Angeli E. Dumatol: This book is actually a product of #romanceclassYA, in which we were challenged to write about a Filipino thing we haven’t seen in a YA novel before. Knowing the importance of good and proper representation, I eagerly took on the task. For Heartstruck, I took inspiration from the arnis class I had for P.E. back in college. I admittedly took the class just to fill up a spot in my schedule and to stick with my block mates, but I ended up really enjoying and appreciating the sport, despite not having much talent for it! At the end of it all, I ended up with a novella that celebrated young love and love for one’s self, all in the background of the national sport and martial art of the Philippines.
V: When you write your stories, what is the one thing you hope readers will take away?
AED: Through my stories, I want readers to be able to gain hope and courage to continue growing and becoming their best selves through whatever challenges life brings upon them. I’ve always believed that stories have the ability to heal, and I continue writing with the thought that one day, my words will be that dose of warmth and comfort that somebody needed.
V: What was the hardest scene of Heartstruck to write?
AED: All of the scenes that featured the characters doing arnis were quite challenging to write, in that I had to find a way to accurately describe the movements while at the same time, avoid sounding dull and mechanical. To choreograph certain scenes, I also had to do a lot of research: watching a lot of videos, reading about arnis rules and guidelines, looking into competitions, and interviewing practicing arnisadors. I am very happy with how the scenes turned out in the book though, especially the part where Alexa and Theo have their anyo showdown.

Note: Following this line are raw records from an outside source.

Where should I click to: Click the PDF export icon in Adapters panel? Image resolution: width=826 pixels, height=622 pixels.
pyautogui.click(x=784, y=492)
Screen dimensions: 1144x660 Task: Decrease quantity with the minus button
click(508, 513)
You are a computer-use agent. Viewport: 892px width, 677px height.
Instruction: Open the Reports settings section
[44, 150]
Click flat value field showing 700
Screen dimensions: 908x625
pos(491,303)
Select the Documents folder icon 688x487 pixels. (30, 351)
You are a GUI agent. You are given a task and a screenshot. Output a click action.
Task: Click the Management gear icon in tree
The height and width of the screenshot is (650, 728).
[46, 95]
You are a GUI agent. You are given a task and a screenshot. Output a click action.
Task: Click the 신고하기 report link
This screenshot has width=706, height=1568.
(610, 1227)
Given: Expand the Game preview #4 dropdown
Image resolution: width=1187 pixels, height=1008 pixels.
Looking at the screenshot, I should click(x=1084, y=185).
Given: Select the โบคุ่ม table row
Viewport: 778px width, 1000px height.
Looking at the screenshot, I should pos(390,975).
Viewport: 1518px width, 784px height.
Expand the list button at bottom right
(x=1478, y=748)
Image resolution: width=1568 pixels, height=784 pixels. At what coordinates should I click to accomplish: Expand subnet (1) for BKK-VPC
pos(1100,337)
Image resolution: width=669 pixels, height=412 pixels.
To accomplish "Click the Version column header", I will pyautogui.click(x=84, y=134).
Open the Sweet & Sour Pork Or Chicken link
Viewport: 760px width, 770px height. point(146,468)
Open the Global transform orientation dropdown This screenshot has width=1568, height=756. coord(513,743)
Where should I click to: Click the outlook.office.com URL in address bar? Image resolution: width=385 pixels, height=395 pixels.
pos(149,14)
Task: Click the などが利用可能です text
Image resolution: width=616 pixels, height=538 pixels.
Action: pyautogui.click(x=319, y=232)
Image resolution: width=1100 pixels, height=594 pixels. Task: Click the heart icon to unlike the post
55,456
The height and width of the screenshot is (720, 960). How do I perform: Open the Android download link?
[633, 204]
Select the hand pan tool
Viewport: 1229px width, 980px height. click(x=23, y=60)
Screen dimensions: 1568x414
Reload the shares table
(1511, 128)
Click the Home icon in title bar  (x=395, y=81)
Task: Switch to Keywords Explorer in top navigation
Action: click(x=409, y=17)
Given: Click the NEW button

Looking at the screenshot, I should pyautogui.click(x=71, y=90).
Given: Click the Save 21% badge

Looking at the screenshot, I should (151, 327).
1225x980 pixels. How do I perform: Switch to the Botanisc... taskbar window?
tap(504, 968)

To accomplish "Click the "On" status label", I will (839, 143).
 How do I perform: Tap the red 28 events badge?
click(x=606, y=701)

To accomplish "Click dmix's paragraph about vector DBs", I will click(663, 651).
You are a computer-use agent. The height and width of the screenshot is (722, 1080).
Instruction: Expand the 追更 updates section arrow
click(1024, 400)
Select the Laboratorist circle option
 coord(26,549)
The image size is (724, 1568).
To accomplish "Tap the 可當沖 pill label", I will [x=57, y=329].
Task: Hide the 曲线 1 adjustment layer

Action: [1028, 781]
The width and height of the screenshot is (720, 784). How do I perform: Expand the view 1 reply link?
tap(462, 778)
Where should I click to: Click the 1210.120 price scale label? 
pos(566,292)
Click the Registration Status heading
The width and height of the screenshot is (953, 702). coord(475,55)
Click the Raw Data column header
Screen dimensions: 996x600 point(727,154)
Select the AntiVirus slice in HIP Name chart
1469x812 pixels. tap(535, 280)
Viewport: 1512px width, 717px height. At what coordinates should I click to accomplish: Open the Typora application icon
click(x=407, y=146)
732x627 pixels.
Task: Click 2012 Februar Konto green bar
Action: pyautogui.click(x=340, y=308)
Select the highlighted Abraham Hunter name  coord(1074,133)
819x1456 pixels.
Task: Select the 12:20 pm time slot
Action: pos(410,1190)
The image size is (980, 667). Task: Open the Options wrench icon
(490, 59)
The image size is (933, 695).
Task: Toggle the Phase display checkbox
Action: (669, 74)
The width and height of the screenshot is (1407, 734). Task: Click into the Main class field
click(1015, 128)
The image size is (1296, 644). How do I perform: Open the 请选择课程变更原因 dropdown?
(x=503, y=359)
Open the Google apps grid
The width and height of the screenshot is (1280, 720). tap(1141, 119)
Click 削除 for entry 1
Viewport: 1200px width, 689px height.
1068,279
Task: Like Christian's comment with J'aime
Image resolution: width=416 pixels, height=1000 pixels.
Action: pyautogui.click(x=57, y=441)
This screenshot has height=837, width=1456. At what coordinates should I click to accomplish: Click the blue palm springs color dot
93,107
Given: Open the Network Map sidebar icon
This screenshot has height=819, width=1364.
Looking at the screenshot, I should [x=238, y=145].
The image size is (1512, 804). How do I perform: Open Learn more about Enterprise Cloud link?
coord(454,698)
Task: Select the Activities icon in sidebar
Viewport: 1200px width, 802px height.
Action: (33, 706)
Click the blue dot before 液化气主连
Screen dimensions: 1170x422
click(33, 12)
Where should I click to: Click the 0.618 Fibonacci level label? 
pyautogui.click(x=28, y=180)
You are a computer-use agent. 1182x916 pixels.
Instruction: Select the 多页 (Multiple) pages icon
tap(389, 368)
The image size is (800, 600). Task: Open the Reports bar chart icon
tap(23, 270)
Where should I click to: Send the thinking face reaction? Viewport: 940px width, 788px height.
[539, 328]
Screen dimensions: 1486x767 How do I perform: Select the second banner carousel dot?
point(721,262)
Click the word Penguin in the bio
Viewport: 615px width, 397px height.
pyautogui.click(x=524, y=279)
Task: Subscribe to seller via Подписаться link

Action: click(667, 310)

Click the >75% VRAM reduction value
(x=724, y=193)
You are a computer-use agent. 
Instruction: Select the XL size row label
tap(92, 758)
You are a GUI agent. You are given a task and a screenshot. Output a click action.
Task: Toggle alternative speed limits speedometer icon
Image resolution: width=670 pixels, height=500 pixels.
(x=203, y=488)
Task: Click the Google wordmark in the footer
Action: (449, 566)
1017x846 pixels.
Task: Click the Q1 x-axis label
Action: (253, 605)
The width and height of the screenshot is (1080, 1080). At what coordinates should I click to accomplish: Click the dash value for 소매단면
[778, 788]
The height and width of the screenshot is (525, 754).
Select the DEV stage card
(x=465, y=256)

V: If you could tell your younger writer self anything, what would it be?
AED: That your words have power and that your stories are valid, no matter what anybody else may say. That if you continue doing your best, learning from all the things you go through in life, you’ll be able to find your people, and they will support you and love your work. Never be afraid to try. Never be afraid to dream.
V: What are your writing must-haves?
- My laptop—I’m a Word kind of girl.
- My writing playlist that consists of classical music and instrumental versions of my favorite songs (right now, it’s full of BTS piano!)
- A hard copy of my outline, annotated with lots of notes
- A handy tickler notepad for when I’m out, so I can easily jot down ideas that come
- Pen of Choice: Pilot Acroball (always has been since med school days)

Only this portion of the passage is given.